### The data:

++++++++++++++++++++

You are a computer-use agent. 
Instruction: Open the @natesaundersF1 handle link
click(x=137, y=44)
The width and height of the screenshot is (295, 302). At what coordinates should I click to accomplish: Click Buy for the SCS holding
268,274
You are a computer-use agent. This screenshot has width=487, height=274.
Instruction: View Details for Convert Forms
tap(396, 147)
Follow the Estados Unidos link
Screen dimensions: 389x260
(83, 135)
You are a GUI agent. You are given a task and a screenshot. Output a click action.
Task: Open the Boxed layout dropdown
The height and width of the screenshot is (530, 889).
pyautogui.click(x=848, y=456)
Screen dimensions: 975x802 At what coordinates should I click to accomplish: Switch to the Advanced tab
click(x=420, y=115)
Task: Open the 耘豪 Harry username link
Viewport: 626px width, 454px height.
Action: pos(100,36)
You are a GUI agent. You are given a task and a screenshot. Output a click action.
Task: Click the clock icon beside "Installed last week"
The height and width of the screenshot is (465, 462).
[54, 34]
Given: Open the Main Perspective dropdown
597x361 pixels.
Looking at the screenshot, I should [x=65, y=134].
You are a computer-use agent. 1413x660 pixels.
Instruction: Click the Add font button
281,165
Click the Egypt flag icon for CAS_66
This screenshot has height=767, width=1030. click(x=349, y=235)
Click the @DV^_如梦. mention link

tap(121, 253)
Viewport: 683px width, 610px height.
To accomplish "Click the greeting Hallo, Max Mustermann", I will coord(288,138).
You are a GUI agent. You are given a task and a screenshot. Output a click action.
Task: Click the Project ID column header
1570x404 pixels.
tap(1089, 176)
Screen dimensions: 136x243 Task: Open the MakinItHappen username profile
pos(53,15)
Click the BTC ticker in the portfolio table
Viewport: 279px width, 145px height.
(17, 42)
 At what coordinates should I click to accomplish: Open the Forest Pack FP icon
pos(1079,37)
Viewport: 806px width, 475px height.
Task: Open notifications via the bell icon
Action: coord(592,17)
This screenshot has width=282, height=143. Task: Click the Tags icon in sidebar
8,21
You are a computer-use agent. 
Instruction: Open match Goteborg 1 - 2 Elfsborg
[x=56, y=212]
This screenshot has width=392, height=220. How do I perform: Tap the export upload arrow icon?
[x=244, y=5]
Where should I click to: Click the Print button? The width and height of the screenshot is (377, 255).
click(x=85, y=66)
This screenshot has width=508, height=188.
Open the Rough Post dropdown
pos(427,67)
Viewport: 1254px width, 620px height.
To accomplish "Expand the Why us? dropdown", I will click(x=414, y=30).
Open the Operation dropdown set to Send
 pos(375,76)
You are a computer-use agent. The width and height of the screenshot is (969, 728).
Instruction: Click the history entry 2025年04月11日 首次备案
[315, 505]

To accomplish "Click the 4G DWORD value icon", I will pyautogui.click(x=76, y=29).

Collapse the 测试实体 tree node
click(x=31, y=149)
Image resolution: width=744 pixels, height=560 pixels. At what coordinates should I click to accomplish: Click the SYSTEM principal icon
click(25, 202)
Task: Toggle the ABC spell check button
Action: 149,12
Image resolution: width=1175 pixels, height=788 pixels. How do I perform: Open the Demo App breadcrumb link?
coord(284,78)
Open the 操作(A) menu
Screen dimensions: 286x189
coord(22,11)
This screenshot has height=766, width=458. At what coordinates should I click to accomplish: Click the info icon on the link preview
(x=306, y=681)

++++++++++++++++++++

### Your goal:
Copy out, word for word, the part of the entries above that begins at the line with "Instruction: View Details for Convert Forms" and ends at the line with "Viewport: 683px width, 610px height.", including both.

### Solution to the exercise:
Instruction: View Details for Convert Forms
tap(396, 147)
Follow the Estados Unidos link
Screen dimensions: 389x260
(83, 135)
You are a GUI agent. You are given a task and a screenshot. Output a click action.
Task: Open the Boxed layout dropdown
The height and width of the screenshot is (530, 889).
pyautogui.click(x=848, y=456)
Screen dimensions: 975x802 At what coordinates should I click to accomplish: Switch to the Advanced tab
click(x=420, y=115)
Task: Open the 耘豪 Harry username link
Viewport: 626px width, 454px height.
Action: pos(100,36)
You are a GUI agent. You are given a task and a screenshot. Output a click action.
Task: Click the clock icon beside "Installed last week"
The height and width of the screenshot is (465, 462).
[54, 34]
Given: Open the Main Perspective dropdown
597x361 pixels.
Looking at the screenshot, I should [x=65, y=134].
You are a computer-use agent. 1413x660 pixels.
Instruction: Click the Add font button
281,165
Click the Egypt flag icon for CAS_66
This screenshot has height=767, width=1030. click(x=349, y=235)
Click the @DV^_如梦. mention link

tap(121, 253)
Viewport: 683px width, 610px height.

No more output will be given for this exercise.